--- Data provided ---

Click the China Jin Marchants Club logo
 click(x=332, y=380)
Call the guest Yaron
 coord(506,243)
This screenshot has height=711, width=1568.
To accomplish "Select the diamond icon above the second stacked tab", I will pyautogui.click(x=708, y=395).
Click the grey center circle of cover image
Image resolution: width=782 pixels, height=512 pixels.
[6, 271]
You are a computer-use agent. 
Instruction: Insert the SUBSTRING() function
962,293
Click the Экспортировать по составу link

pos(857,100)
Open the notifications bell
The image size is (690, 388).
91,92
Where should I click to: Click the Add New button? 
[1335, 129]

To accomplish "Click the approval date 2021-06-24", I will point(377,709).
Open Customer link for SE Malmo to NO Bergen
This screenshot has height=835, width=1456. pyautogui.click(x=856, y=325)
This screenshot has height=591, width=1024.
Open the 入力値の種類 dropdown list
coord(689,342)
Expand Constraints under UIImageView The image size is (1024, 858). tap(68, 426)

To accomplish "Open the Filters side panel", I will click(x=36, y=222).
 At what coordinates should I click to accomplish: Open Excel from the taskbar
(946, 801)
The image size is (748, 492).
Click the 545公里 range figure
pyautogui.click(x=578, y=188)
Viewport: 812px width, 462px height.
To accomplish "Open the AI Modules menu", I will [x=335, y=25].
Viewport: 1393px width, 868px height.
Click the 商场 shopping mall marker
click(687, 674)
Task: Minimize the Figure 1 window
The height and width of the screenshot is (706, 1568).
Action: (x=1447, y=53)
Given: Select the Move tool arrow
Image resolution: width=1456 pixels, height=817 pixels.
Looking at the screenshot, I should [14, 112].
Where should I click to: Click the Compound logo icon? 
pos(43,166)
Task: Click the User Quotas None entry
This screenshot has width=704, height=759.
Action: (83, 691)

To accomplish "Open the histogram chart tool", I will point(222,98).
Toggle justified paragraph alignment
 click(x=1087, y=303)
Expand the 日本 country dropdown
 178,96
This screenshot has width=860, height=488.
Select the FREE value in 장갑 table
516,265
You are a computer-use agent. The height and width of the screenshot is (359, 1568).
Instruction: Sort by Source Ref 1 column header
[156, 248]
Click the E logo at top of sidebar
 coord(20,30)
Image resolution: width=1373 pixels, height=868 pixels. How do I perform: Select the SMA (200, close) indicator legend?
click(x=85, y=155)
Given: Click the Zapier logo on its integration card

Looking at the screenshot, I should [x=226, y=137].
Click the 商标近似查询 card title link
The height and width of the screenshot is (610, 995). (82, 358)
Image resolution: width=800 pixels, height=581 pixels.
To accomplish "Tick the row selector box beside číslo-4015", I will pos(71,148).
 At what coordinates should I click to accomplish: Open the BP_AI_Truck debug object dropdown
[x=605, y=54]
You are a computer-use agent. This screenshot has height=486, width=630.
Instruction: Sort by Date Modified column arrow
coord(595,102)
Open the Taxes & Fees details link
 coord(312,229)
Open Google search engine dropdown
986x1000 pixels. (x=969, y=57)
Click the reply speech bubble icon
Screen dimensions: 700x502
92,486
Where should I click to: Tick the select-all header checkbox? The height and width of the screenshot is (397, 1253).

---

Reproduce every one of the rows above exactly as they appear, line for line.

Click the China Jin Marchants Club logo
 click(x=332, y=380)
Call the guest Yaron
 coord(506,243)
This screenshot has height=711, width=1568.
To accomplish "Select the diamond icon above the second stacked tab", I will pyautogui.click(x=708, y=395).
Click the grey center circle of cover image
Image resolution: width=782 pixels, height=512 pixels.
[6, 271]
You are a computer-use agent. 
Instruction: Insert the SUBSTRING() function
962,293
Click the Экспортировать по составу link

pos(857,100)
Open the notifications bell
The image size is (690, 388).
91,92
Where should I click to: Click the Add New button? 
[1335, 129]

To accomplish "Click the approval date 2021-06-24", I will point(377,709).
Open Customer link for SE Malmo to NO Bergen
This screenshot has height=835, width=1456. pyautogui.click(x=856, y=325)
This screenshot has height=591, width=1024.
Open the 入力値の種類 dropdown list
coord(689,342)
Expand Constraints under UIImageView The image size is (1024, 858). tap(68, 426)

To accomplish "Open the Filters side panel", I will click(x=36, y=222).
 At what coordinates should I click to accomplish: Open Excel from the taskbar
(946, 801)
The image size is (748, 492).
Click the 545公里 range figure
pyautogui.click(x=578, y=188)
Viewport: 812px width, 462px height.
To accomplish "Open the AI Modules menu", I will [x=335, y=25].
Viewport: 1393px width, 868px height.
Click the 商场 shopping mall marker
click(687, 674)
Task: Minimize the Figure 1 window
The height and width of the screenshot is (706, 1568).
Action: (x=1447, y=53)
Given: Select the Move tool arrow
Image resolution: width=1456 pixels, height=817 pixels.
Looking at the screenshot, I should [14, 112].
Where should I click to: Click the Compound logo icon? 
pos(43,166)
Task: Click the User Quotas None entry
This screenshot has width=704, height=759.
Action: (83, 691)

To accomplish "Open the histogram chart tool", I will point(222,98).
Toggle justified paragraph alignment
 click(x=1087, y=303)
Expand the 日本 country dropdown
 178,96
This screenshot has width=860, height=488.
Select the FREE value in 장갑 table
516,265
You are a computer-use agent. The height and width of the screenshot is (359, 1568).
Instruction: Sort by Source Ref 1 column header
[156, 248]
Click the E logo at top of sidebar
 coord(20,30)
Image resolution: width=1373 pixels, height=868 pixels. How do I perform: Select the SMA (200, close) indicator legend?
click(x=85, y=155)
Given: Click the Zapier logo on its integration card

Looking at the screenshot, I should [x=226, y=137].
Click the 商标近似查询 card title link
The height and width of the screenshot is (610, 995). (82, 358)
Image resolution: width=800 pixels, height=581 pixels.
To accomplish "Tick the row selector box beside číslo-4015", I will pos(71,148).
 At what coordinates should I click to accomplish: Open the BP_AI_Truck debug object dropdown
[x=605, y=54]
You are a computer-use agent. This screenshot has height=486, width=630.
Instruction: Sort by Date Modified column arrow
coord(595,102)
Open the Taxes & Fees details link
 coord(312,229)
Open Google search engine dropdown
986x1000 pixels. (x=969, y=57)
Click the reply speech bubble icon
Screen dimensions: 700x502
92,486
Where should I click to: Tick the select-all header checkbox? The height and width of the screenshot is (397, 1253).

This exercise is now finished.